Data excerpts
::::::::

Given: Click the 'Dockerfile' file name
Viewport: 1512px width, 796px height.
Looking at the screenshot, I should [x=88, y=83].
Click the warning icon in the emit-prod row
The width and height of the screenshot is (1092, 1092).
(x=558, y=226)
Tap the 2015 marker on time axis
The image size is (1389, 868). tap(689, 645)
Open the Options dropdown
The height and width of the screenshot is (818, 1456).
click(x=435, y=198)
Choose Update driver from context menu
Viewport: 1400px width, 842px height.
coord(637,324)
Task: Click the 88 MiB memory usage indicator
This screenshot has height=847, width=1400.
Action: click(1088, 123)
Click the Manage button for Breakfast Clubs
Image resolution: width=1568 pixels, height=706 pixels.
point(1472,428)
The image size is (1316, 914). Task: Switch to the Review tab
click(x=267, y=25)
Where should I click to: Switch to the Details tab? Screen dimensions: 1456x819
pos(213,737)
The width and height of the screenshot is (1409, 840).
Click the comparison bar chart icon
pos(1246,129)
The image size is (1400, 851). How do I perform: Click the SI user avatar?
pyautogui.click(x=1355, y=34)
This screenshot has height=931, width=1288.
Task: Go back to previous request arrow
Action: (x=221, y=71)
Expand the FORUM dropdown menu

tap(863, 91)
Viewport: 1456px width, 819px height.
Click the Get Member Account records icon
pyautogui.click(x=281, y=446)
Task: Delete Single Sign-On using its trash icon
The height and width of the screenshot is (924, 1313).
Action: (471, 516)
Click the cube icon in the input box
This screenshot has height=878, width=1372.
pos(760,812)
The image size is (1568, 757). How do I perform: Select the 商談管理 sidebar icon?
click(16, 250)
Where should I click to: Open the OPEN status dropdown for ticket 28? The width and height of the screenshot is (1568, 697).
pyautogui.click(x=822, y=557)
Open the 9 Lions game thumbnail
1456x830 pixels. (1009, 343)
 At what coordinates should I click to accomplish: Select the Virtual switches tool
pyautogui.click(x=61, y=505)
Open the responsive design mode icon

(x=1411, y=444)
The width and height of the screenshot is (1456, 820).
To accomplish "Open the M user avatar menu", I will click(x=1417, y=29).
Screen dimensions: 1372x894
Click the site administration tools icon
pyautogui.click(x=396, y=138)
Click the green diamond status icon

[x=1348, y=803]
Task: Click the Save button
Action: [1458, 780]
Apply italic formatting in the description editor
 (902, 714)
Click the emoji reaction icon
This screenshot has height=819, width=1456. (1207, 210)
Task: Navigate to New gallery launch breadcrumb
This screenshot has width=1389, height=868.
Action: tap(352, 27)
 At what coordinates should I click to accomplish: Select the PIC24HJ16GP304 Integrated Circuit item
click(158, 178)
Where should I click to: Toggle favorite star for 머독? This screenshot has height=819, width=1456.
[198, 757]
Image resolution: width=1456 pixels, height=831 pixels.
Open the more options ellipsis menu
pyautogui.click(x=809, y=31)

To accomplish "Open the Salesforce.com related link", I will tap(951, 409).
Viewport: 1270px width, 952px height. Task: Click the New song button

::::::::

= Task directions =
Would you be able to transcribe every line of the data exactly?

= Completed task =
Given: Click the 'Dockerfile' file name
Viewport: 1512px width, 796px height.
Looking at the screenshot, I should [x=88, y=83].
Click the warning icon in the emit-prod row
The width and height of the screenshot is (1092, 1092).
(x=558, y=226)
Tap the 2015 marker on time axis
The image size is (1389, 868). tap(689, 645)
Open the Options dropdown
The height and width of the screenshot is (818, 1456).
click(x=435, y=198)
Choose Update driver from context menu
Viewport: 1400px width, 842px height.
coord(637,324)
Task: Click the 88 MiB memory usage indicator
This screenshot has height=847, width=1400.
Action: click(1088, 123)
Click the Manage button for Breakfast Clubs
Image resolution: width=1568 pixels, height=706 pixels.
point(1472,428)
The image size is (1316, 914). Task: Switch to the Review tab
click(x=267, y=25)
Where should I click to: Switch to the Details tab? Screen dimensions: 1456x819
pos(213,737)
The width and height of the screenshot is (1409, 840).
Click the comparison bar chart icon
pos(1246,129)
The image size is (1400, 851). How do I perform: Click the SI user avatar?
pyautogui.click(x=1355, y=34)
This screenshot has height=931, width=1288.
Task: Go back to previous request arrow
Action: (x=221, y=71)
Expand the FORUM dropdown menu

tap(863, 91)
Viewport: 1456px width, 819px height.
Click the Get Member Account records icon
pyautogui.click(x=281, y=446)
Task: Delete Single Sign-On using its trash icon
The height and width of the screenshot is (924, 1313).
Action: (471, 516)
Click the cube icon in the input box
This screenshot has height=878, width=1372.
pos(760,812)
The image size is (1568, 757). How do I perform: Select the 商談管理 sidebar icon?
click(16, 250)
Where should I click to: Open the OPEN status dropdown for ticket 28? The width and height of the screenshot is (1568, 697).
pyautogui.click(x=822, y=557)
Open the 9 Lions game thumbnail
1456x830 pixels. (1009, 343)
 At what coordinates should I click to accomplish: Select the Virtual switches tool
pyautogui.click(x=61, y=505)
Open the responsive design mode icon

(x=1411, y=444)
The width and height of the screenshot is (1456, 820).
To accomplish "Open the M user avatar menu", I will click(x=1417, y=29).
Screen dimensions: 1372x894
Click the site administration tools icon
pyautogui.click(x=396, y=138)
Click the green diamond status icon

[x=1348, y=803]
Task: Click the Save button
Action: [1458, 780]
Apply italic formatting in the description editor
 (902, 714)
Click the emoji reaction icon
This screenshot has height=819, width=1456. (1207, 210)
Task: Navigate to New gallery launch breadcrumb
This screenshot has width=1389, height=868.
Action: tap(352, 27)
 At what coordinates should I click to accomplish: Select the PIC24HJ16GP304 Integrated Circuit item
click(158, 178)
Where should I click to: Toggle favorite star for 머독? This screenshot has height=819, width=1456.
[198, 757]
Image resolution: width=1456 pixels, height=831 pixels.
Open the more options ellipsis menu
pyautogui.click(x=809, y=31)

To accomplish "Open the Salesforce.com related link", I will tap(951, 409).
Viewport: 1270px width, 952px height. Task: Click the New song button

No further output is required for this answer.